**PROBLEM**
Beginning at the line that contains "You are a computer-use agent. This", write out every line down to the end of the records, with both ends kept and nothing added.

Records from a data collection
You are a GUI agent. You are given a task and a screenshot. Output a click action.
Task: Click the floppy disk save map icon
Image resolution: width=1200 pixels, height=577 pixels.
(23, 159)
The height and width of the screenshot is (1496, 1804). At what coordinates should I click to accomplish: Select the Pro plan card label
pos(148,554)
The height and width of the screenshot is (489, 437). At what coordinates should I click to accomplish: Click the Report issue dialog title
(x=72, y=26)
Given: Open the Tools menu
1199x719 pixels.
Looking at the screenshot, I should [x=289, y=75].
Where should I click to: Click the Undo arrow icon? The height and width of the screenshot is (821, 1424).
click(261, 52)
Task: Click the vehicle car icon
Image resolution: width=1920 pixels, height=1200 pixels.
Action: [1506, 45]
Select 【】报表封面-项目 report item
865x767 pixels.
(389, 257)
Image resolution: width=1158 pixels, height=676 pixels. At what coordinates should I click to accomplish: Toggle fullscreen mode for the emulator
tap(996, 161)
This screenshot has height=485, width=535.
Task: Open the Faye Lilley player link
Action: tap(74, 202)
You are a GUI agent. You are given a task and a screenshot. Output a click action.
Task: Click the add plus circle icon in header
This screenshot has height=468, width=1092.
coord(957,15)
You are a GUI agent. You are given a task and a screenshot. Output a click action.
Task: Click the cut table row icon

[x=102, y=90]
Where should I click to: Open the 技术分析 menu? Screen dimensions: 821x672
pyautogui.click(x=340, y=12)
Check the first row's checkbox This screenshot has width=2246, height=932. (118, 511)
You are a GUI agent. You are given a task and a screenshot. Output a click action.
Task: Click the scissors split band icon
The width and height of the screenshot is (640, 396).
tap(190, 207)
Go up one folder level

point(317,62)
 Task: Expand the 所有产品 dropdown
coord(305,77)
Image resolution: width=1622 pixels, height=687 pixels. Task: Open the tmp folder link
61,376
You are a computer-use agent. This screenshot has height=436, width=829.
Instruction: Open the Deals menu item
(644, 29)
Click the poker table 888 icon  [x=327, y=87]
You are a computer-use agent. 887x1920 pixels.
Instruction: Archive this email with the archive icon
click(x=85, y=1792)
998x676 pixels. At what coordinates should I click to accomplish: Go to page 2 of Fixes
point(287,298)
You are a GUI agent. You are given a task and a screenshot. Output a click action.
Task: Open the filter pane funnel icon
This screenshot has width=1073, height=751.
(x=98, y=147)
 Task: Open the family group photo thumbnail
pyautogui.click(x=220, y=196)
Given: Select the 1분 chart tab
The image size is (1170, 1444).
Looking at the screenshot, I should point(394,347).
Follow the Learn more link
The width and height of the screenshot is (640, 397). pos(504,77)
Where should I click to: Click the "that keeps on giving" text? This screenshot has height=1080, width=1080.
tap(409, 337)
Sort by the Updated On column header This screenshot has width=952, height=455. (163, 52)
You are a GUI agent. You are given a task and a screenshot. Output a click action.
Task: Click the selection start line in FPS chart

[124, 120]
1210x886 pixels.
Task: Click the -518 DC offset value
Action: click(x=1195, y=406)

**TASK RESPONSE**
You are a computer-use agent. This screenshot has height=436, width=829.
Instruction: Open the Deals menu item
(644, 29)
Click the poker table 888 icon  [x=327, y=87]
You are a computer-use agent. 887x1920 pixels.
Instruction: Archive this email with the archive icon
click(x=85, y=1792)
998x676 pixels. At what coordinates should I click to accomplish: Go to page 2 of Fixes
point(287,298)
You are a GUI agent. You are given a task and a screenshot. Output a click action.
Task: Open the filter pane funnel icon
This screenshot has width=1073, height=751.
(x=98, y=147)
 Task: Open the family group photo thumbnail
pyautogui.click(x=220, y=196)
Given: Select the 1분 chart tab
The image size is (1170, 1444).
Looking at the screenshot, I should point(394,347).
Follow the Learn more link
The width and height of the screenshot is (640, 397). pos(504,77)
Where should I click to: Click the "that keeps on giving" text? This screenshot has height=1080, width=1080.
tap(409, 337)
Sort by the Updated On column header This screenshot has width=952, height=455. (163, 52)
You are a GUI agent. You are given a task and a screenshot. Output a click action.
Task: Click the selection start line in FPS chart

[124, 120]
1210x886 pixels.
Task: Click the -518 DC offset value
Action: click(x=1195, y=406)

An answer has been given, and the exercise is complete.